We must differentiate between power input vs. power output. Assuming constant RPM (we're within governing range), the inputs are:

Manifold pressure (Which is itself affected by ambient pressure, throttle, and other obstructions in the flow like filters, different plumbing, etc. in the alternate air path)
Density (temperature)
Spark timing
One vs. two sparks
Mixture
Probably others I'm missing off the cuff

The only result:
Torque

Anything that changes power, obviously changes the result, torque. But we don't have a measure of that. A second best correlation (but not measure) is manifold pressure. Assuming that MP is the only thing that changed, we can use that as a power correlate. However, it is not an indication or measure, because if any if the other inputs changed, that also changes the result, which we have no way of accounting for. For example, we can pull the mixture way over-lean into an obvious power loss (that shows up on the airspeed indicator/VSI) but it won't show up on the manifold pressure. For a stronger example, when we shut down the engine upon parking, the manifold pressure goes to full whereas the power goes to zero! Therefore it's incorrect that "if you do anything which reduces power on the whole, the MP must reduce." The MP is a good-enough power measurement substitute, only if we know nothing else has changed.

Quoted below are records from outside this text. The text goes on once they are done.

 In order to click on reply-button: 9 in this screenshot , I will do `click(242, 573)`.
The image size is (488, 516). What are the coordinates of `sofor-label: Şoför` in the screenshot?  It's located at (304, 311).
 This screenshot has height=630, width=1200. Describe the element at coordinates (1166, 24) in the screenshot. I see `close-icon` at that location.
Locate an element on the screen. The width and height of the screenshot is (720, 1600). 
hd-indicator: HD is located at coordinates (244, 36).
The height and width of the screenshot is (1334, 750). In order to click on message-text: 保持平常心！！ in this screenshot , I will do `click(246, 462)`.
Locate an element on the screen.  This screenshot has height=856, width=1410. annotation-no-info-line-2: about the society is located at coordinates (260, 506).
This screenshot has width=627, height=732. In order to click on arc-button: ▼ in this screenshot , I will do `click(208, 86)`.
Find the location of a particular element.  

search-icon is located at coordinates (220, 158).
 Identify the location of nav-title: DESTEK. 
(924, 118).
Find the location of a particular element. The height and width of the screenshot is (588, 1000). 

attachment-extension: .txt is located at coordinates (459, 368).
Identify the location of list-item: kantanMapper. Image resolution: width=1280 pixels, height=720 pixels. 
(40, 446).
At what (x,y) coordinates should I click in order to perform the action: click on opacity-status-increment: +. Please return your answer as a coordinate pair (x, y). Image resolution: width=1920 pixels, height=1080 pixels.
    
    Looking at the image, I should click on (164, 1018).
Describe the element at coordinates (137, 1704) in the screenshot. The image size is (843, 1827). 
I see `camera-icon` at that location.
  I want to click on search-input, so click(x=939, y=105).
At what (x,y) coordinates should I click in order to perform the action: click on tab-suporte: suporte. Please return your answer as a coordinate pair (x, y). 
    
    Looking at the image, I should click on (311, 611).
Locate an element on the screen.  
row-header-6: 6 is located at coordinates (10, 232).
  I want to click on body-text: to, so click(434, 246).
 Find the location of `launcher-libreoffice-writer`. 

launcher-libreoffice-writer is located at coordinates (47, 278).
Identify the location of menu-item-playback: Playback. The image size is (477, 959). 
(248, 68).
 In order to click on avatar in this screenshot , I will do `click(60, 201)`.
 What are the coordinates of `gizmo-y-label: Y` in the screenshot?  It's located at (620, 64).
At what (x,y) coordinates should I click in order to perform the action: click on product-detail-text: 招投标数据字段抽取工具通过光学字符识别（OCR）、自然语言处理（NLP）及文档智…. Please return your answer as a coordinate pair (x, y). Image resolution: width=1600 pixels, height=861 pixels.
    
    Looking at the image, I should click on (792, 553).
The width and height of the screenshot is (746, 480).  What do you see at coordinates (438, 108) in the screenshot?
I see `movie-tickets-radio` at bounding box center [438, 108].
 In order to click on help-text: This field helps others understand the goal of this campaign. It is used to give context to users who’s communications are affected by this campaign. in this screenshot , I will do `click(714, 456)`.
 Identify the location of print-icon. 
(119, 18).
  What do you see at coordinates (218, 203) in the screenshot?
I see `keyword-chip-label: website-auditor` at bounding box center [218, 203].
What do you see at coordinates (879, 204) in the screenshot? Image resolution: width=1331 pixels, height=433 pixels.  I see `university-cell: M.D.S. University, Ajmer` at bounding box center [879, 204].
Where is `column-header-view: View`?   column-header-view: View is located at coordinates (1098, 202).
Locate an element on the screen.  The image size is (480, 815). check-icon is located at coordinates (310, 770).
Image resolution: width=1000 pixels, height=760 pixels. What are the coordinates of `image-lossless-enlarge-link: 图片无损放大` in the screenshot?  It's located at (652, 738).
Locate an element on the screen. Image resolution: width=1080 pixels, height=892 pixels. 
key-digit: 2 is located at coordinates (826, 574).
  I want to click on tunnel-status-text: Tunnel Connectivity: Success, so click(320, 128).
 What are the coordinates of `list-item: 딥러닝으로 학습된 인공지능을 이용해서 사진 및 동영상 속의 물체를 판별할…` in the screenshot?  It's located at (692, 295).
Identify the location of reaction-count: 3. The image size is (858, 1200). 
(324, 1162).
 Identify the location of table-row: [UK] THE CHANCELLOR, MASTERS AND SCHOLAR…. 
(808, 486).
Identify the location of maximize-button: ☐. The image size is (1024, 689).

(Succinctly, MP affects power, but power doesn't necessarily affect MP.)

For the question of what does carb heat do to MP, this condition (only one variable changed) is not met. With carb heat application, we know the density decreases (duh) but at the same time we change the plumbing which has its own effects, maybe more than one. A filter goes away, which is a gain. But maybe we go through a more circuitous hose route with more bends and an intake location that does not act as ram air, which is a loss. Which predominates? We can't know experimentally without isolating every variable. The only way to really find out, is to change to a carb heat system of (for example) electrical heating pads around the induction that can be switched on and off, so only the presence of heating changes, with no other changes of plumbing. Impractical, but it would be one way to isolate the variable. Maybe there are others?

But as it stands, you can't turn the carb heat on, see the MP change by X, and conclude that that's the result of density.